* start PROVIDED DATA *

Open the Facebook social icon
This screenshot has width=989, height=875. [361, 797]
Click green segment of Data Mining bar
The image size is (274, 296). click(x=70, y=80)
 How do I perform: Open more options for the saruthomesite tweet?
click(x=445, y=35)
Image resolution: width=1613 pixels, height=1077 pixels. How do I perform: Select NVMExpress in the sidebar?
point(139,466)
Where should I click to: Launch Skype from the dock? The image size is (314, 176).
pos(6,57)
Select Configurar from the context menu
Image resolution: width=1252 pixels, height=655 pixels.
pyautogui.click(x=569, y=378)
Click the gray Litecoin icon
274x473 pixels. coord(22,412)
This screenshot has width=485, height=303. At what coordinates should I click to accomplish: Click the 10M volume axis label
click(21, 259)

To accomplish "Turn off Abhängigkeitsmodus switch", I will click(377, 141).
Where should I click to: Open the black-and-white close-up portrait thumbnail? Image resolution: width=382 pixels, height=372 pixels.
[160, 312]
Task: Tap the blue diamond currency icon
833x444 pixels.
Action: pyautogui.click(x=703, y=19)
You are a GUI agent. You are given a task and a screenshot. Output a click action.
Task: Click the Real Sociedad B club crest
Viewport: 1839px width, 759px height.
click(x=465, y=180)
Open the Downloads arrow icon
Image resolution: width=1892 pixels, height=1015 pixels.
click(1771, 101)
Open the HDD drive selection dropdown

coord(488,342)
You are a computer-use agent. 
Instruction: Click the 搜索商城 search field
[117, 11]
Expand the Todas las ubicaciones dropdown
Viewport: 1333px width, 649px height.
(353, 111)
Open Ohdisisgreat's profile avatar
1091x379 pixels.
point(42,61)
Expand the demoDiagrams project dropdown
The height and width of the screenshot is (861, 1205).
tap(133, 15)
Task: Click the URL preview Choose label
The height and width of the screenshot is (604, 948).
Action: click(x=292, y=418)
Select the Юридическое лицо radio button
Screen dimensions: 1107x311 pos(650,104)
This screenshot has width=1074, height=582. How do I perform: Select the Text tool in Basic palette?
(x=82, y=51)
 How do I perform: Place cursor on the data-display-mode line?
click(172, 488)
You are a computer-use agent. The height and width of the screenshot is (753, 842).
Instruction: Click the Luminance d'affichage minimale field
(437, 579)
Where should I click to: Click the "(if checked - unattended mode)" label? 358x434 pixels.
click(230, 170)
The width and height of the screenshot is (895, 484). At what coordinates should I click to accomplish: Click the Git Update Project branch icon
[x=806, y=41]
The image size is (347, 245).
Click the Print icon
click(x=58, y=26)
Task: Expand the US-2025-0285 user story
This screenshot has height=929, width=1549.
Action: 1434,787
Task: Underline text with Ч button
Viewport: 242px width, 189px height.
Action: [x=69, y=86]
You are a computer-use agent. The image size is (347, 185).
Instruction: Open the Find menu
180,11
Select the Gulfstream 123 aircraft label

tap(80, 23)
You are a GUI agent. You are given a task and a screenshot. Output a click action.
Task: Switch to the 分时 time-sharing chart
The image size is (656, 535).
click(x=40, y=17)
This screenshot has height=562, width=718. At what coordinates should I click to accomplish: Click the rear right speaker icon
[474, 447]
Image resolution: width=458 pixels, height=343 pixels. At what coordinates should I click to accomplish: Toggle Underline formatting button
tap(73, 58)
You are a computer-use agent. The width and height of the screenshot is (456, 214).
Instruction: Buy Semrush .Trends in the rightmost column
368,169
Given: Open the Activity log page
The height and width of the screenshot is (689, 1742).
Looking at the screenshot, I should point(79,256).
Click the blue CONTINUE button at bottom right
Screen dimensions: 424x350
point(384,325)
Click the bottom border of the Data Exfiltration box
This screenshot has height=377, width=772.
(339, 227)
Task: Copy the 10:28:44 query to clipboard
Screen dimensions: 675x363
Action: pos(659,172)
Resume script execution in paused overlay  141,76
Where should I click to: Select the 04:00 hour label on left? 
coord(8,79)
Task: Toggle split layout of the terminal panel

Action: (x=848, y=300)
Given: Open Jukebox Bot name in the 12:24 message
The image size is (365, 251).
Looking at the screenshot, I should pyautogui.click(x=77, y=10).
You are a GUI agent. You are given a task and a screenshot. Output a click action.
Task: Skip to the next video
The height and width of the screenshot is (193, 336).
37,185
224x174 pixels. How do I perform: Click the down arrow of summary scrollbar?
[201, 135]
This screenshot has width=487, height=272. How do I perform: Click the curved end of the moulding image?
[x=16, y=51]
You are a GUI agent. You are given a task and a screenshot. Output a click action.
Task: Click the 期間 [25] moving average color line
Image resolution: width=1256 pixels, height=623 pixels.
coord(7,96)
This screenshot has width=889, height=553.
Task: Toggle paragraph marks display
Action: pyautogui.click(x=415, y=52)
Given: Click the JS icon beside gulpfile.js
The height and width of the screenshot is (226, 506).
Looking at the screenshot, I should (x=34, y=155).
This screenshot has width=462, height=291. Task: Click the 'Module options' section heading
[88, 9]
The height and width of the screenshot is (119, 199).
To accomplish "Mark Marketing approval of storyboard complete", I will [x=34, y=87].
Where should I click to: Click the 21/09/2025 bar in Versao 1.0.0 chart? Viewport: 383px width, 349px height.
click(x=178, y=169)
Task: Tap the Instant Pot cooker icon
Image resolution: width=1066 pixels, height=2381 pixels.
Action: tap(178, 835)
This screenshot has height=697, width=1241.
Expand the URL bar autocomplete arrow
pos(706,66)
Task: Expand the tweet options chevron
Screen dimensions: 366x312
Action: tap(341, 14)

* end PROVIDED DATA *

▶ GIVEN TASK
Rewrite all the lines above, putting "How do I carry out" wherever "How do I perform" occurs and leaving everything else unchanged.

▶ TASK RESULT
Open the Facebook social icon
This screenshot has width=989, height=875. [361, 797]
Click green segment of Data Mining bar
The image size is (274, 296). click(x=70, y=80)
 How do I carry out: Open more options for the saruthomesite tweet?
click(x=445, y=35)
Image resolution: width=1613 pixels, height=1077 pixels. How do I carry out: Select NVMExpress in the sidebar?
point(139,466)
Where should I click to: Launch Skype from the dock? The image size is (314, 176).
pos(6,57)
Select Configurar from the context menu
Image resolution: width=1252 pixels, height=655 pixels.
pyautogui.click(x=569, y=378)
Click the gray Litecoin icon
274x473 pixels. coord(22,412)
This screenshot has width=485, height=303. At what coordinates should I click to accomplish: Click the 10M volume axis label
click(21, 259)

To accomplish "Turn off Abhängigkeitsmodus switch", I will click(377, 141).
Where should I click to: Open the black-and-white close-up portrait thumbnail? Image resolution: width=382 pixels, height=372 pixels.
[160, 312]
Task: Tap the blue diamond currency icon
833x444 pixels.
Action: pyautogui.click(x=703, y=19)
You are a GUI agent. You are given a task and a screenshot. Output a click action.
Task: Click the Real Sociedad B club crest
Viewport: 1839px width, 759px height.
click(x=465, y=180)
Open the Downloads arrow icon
Image resolution: width=1892 pixels, height=1015 pixels.
click(1771, 101)
Open the HDD drive selection dropdown

coord(488,342)
You are a computer-use agent. 
Instruction: Click the 搜索商城 search field
[117, 11]
Expand the Todas las ubicaciones dropdown
Viewport: 1333px width, 649px height.
(353, 111)
Open Ohdisisgreat's profile avatar
1091x379 pixels.
point(42,61)
Expand the demoDiagrams project dropdown
The height and width of the screenshot is (861, 1205).
tap(133, 15)
Task: Click the URL preview Choose label
The height and width of the screenshot is (604, 948).
Action: click(x=292, y=418)
Select the Юридическое лицо radio button
Screen dimensions: 1107x311 pos(650,104)
This screenshot has width=1074, height=582. How do I carry out: Select the Text tool in Basic palette?
(x=82, y=51)
 How do I carry out: Place cursor on the data-display-mode line?
click(172, 488)
You are a computer-use agent. The height and width of the screenshot is (753, 842).
Instruction: Click the Luminance d'affichage minimale field
(437, 579)
Where should I click to: Click the "(if checked - unattended mode)" label? 358x434 pixels.
click(230, 170)
The width and height of the screenshot is (895, 484). At what coordinates should I click to accomplish: Click the Git Update Project branch icon
[x=806, y=41]
The image size is (347, 245).
Click the Print icon
click(x=58, y=26)
Task: Expand the US-2025-0285 user story
This screenshot has height=929, width=1549.
Action: 1434,787
Task: Underline text with Ч button
Viewport: 242px width, 189px height.
Action: [x=69, y=86]
You are a computer-use agent. The image size is (347, 185).
Instruction: Open the Find menu
180,11
Select the Gulfstream 123 aircraft label

tap(80, 23)
You are a GUI agent. You are given a task and a screenshot. Output a click action.
Task: Switch to the 分时 time-sharing chart
The image size is (656, 535).
click(x=40, y=17)
This screenshot has height=562, width=718. At what coordinates should I click to accomplish: Click the rear right speaker icon
[474, 447]
Image resolution: width=458 pixels, height=343 pixels. At what coordinates should I click to accomplish: Toggle Underline formatting button
tap(73, 58)
You are a computer-use agent. The width and height of the screenshot is (456, 214).
Instruction: Buy Semrush .Trends in the rightmost column
368,169
Given: Open the Activity log page
The height and width of the screenshot is (689, 1742).
Looking at the screenshot, I should point(79,256).
Click the blue CONTINUE button at bottom right
Screen dimensions: 424x350
point(384,325)
Click the bottom border of the Data Exfiltration box
This screenshot has height=377, width=772.
(339, 227)
Task: Copy the 10:28:44 query to clipboard
Screen dimensions: 675x363
Action: pos(659,172)
Resume script execution in paused overlay  141,76
Where should I click to: Select the 04:00 hour label on left? 
coord(8,79)
Task: Toggle split layout of the terminal panel

Action: (x=848, y=300)
Given: Open Jukebox Bot name in the 12:24 message
The image size is (365, 251).
Looking at the screenshot, I should pyautogui.click(x=77, y=10).
You are a GUI agent. You are given a task and a screenshot. Output a click action.
Task: Skip to the next video
The height and width of the screenshot is (193, 336).
37,185
224x174 pixels. How do I carry out: Click the down arrow of summary scrollbar?
[201, 135]
This screenshot has width=487, height=272. How do I carry out: Click the curved end of the moulding image?
[x=16, y=51]
You are a GUI agent. You are given a task and a screenshot. Output a click action.
Task: Click the 期間 [25] moving average color line
Image resolution: width=1256 pixels, height=623 pixels.
coord(7,96)
This screenshot has width=889, height=553.
Task: Toggle paragraph marks display
Action: pyautogui.click(x=415, y=52)
Given: Click the JS icon beside gulpfile.js
The height and width of the screenshot is (226, 506).
Looking at the screenshot, I should (x=34, y=155).
This screenshot has width=462, height=291. Task: Click the 'Module options' section heading
[88, 9]
The height and width of the screenshot is (119, 199).
To accomplish "Mark Marketing approval of storyboard complete", I will [x=34, y=87].
Where should I click to: Click the 21/09/2025 bar in Versao 1.0.0 chart? Viewport: 383px width, 349px height.
click(x=178, y=169)
Task: Tap the Instant Pot cooker icon
Image resolution: width=1066 pixels, height=2381 pixels.
Action: tap(178, 835)
This screenshot has height=697, width=1241.
Expand the URL bar autocomplete arrow
pos(706,66)
Task: Expand the tweet options chevron
Screen dimensions: 366x312
Action: tap(341, 14)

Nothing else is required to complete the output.